Ukraine has ‘good chance’ to retake territory, U.S. assesses
The U.S. has assessed that Ukraine has a “good chance” to retake territory that Russia captured in its initial invasion, after Kyiv on Monday launched a counteroffensive, according to two Defense Department officials.
Ukrainian forces have taken out “most” of the bridges crossing the Dnipro River using U.S.-supplied High Mobility Artillery Rocket Systems and other weapons, said the officials, speaking on condition of anonymity to discuss a sensitive operation. The bridges serve as a crucial route to resupply Russian troops stationed to the west of the river, which are now at risk of being cut off from the rest of Moscow’s occupying forces.
Destroying the bridges is part of Kyiv’s operation to prepare the battlefield for the counteroffensive, the officials said, noting that Ukrainian forces are also attacking logistics, command posts and airfields ahead of the operation.
The goal of this phase of the counteroffensive is to cut Russian forces off at the river and force them to surrender the city of Kherson, they said. At this point, crossing the river would be “very tough to do,” one of the officials said.
Ukrainian officials announced the operation to liberate Russian-occupied territories in the country’s south on Monday, following weeks of counterattacks on towns in the Kherson region. Ukraine’s armed forces claimed that they had breached Russia’s “first line of defense” near Kherson.
The U.S. is supporting the counteroffensive with visual intelligence about the battlefield from satellites and advice on how best to use weapon systems, one of the officials said.
John Kirby, a spokesperson for the National Security Council, would not confirm the counteroffensive has begun and referred questions to the Ukrainian Armed Forces. But he stressed that Kyiv has been conducting a more “localized” counteroffensive for weeks.
“The idea of going on the offense is not new to the Ukrainians, and they have been taking the fight to the Russians inside their country,” Kirby said, noting that the HIMARS, in particular, has made a significant difference in the fight.
The system, along with precision-guided rockets, has allowed Ukraine to strike behind Russian lines and pushed Moscow into defensive positions, Kirby said.
The conflict has offered the U.S. the rare opportunity to assess the HIMARS capability, and that of Russian defenses in action, one of the DoD officials said. U.S. officials are “a little surprised” at how well the HIMARS is performing — and by how poorly Russian defensive capabilities have fared against the attacks, the person said.

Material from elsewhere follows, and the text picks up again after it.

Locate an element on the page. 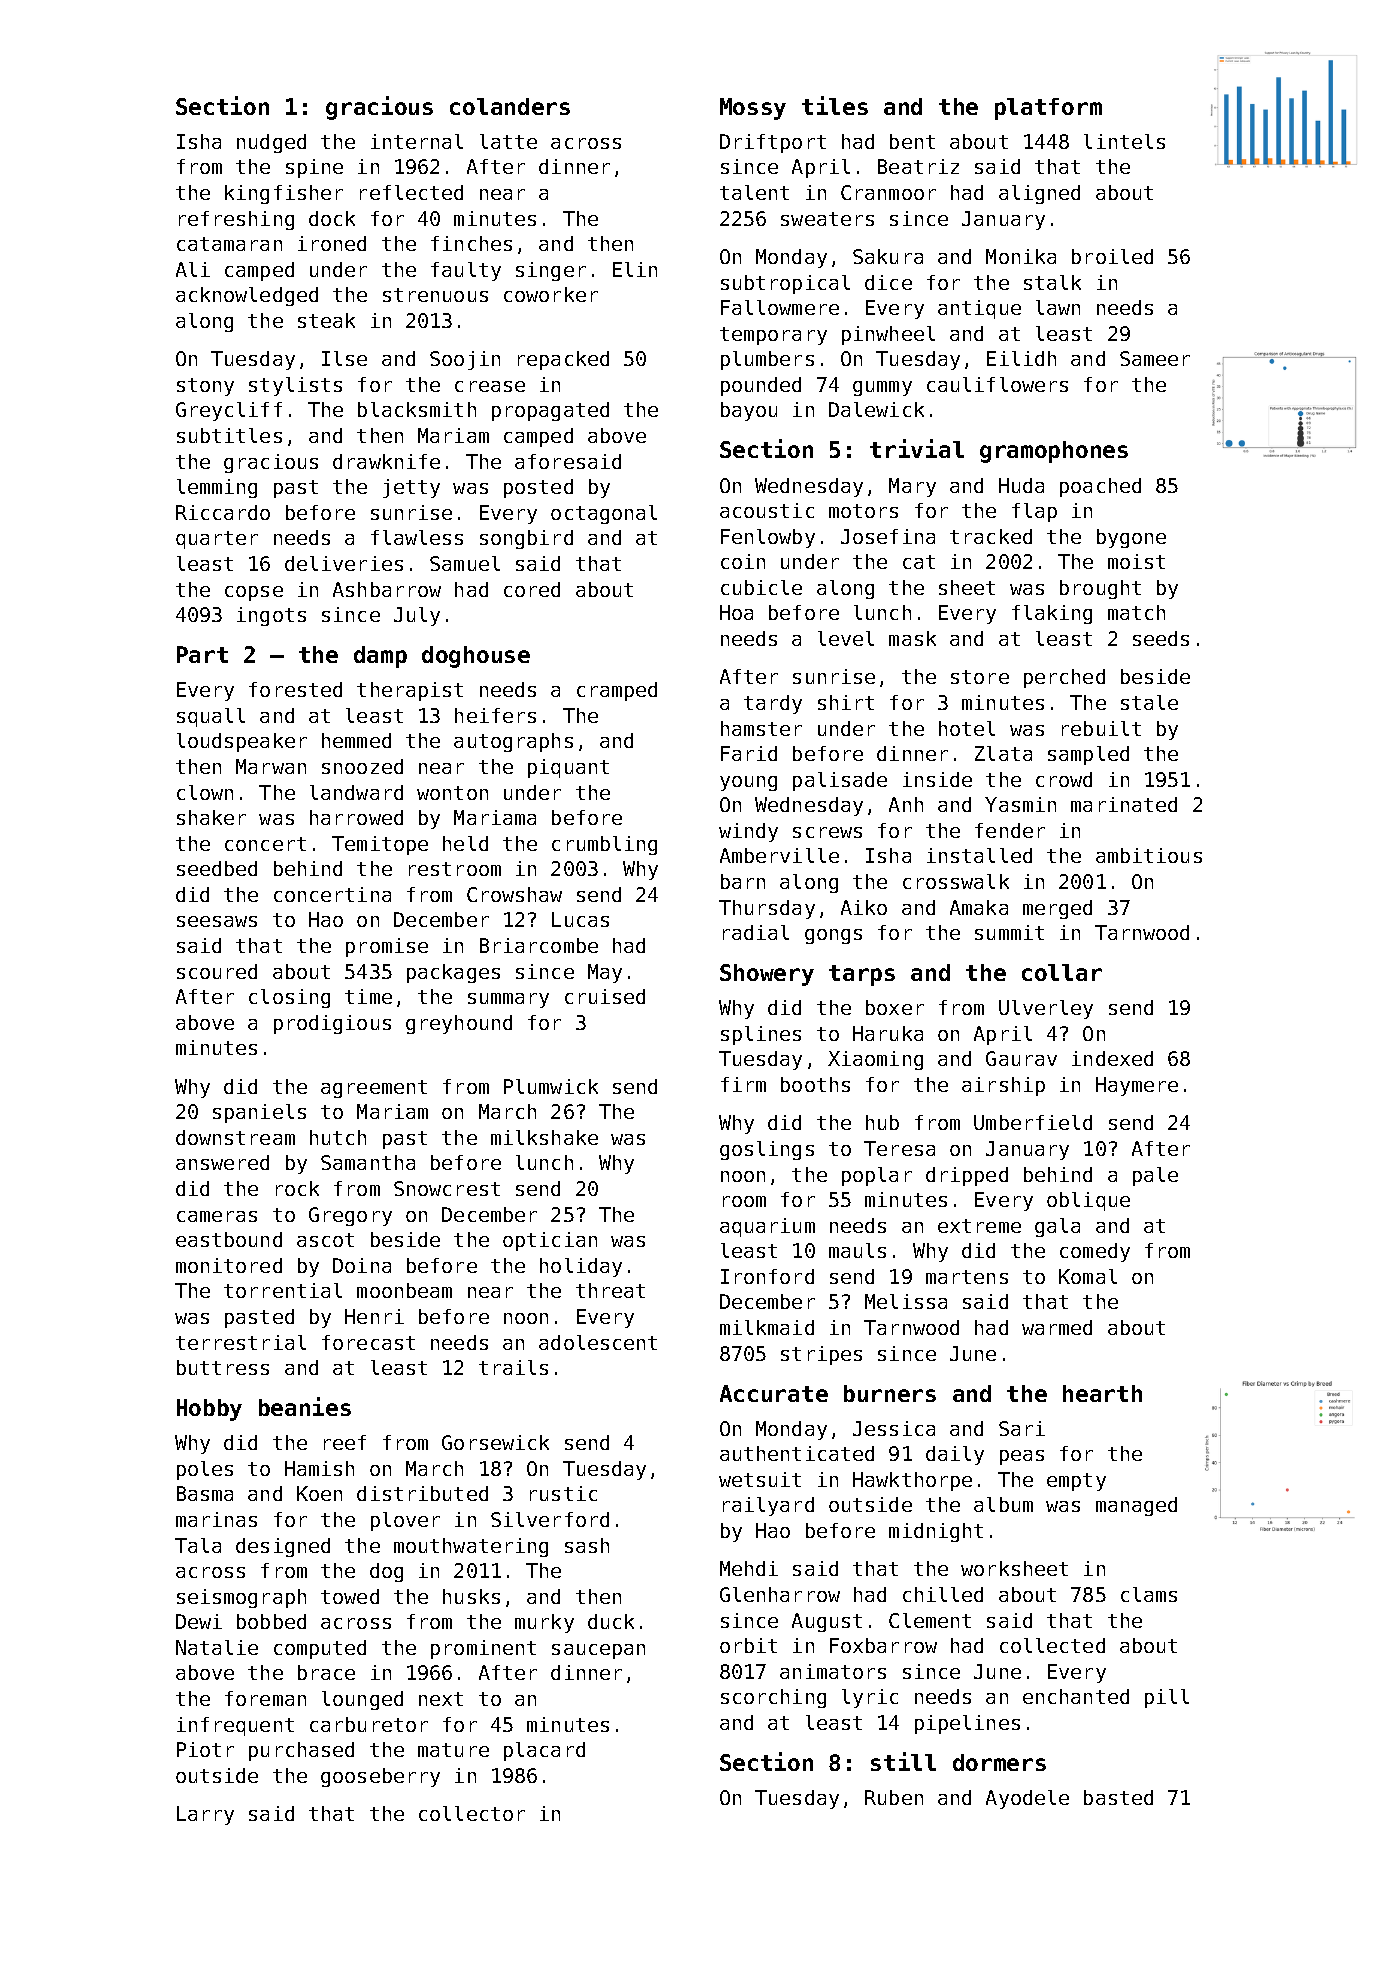 This document has width=1386, height=1969. purchased is located at coordinates (301, 1751).
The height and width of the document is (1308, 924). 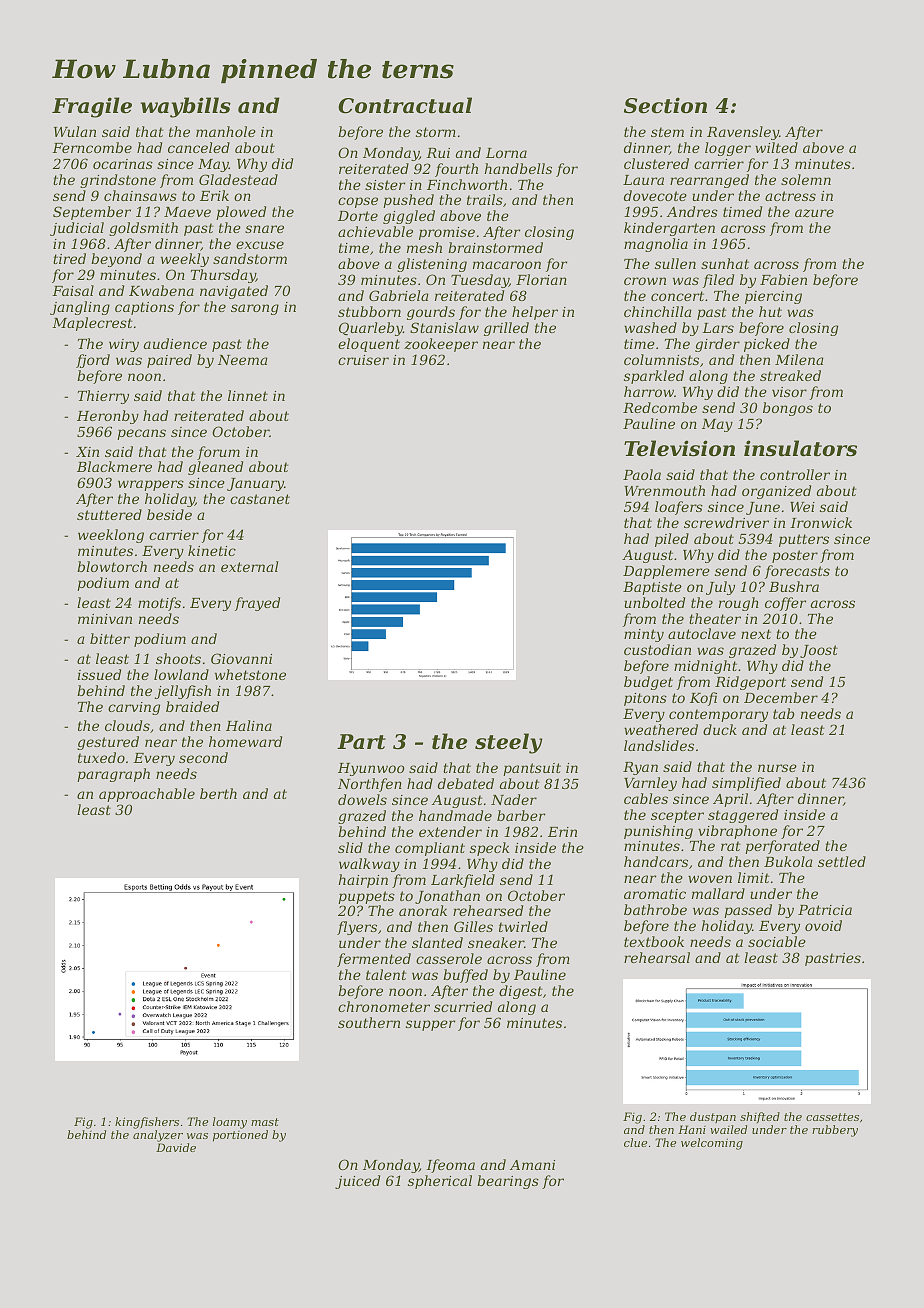 What do you see at coordinates (842, 861) in the document?
I see `settled` at bounding box center [842, 861].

“The Ukrainians are doing very well at what they are doing with them and how they are employing them, but we are also learning that they are able to get through a lot of Russian systems,” the person said.
The next question, one of the DoD officials said, is whether Russian forces decide to surrender the captured territory in the south or reposition units from the fight in the east.
Kirby said Moscow has already had to pull resources from the fight in the Donbas, where Russia has concentrated most of its forces, due to reports that Ukraine might be going on the offensive in the south.
“They’ve had to deplete units from certain areas in the east and in the Donbas to respond to what they clearly believe was a looming threat of a counteroffensive,” Kirby said. “From a strategic perspective, it has already had an effect on Russian military capability inside Ukraine.”
Upriver from Kherson, a team from the United Nations nuclear watchdog is expected to inspect the Zaporizhzhia nuclear plant, which was captured by Russian forces in March and has become a dangerous frontline in the conflict.
Russia has “essentially militarized” the power plant, which is still manned by Ukrainians, by stationing weapons and soldiers there, Kirby said.
“We continue to believe that a controlled shutdown of Zaporizhzhia nuclear reactors would be the safest and least risky option in the near term, “Kirby said.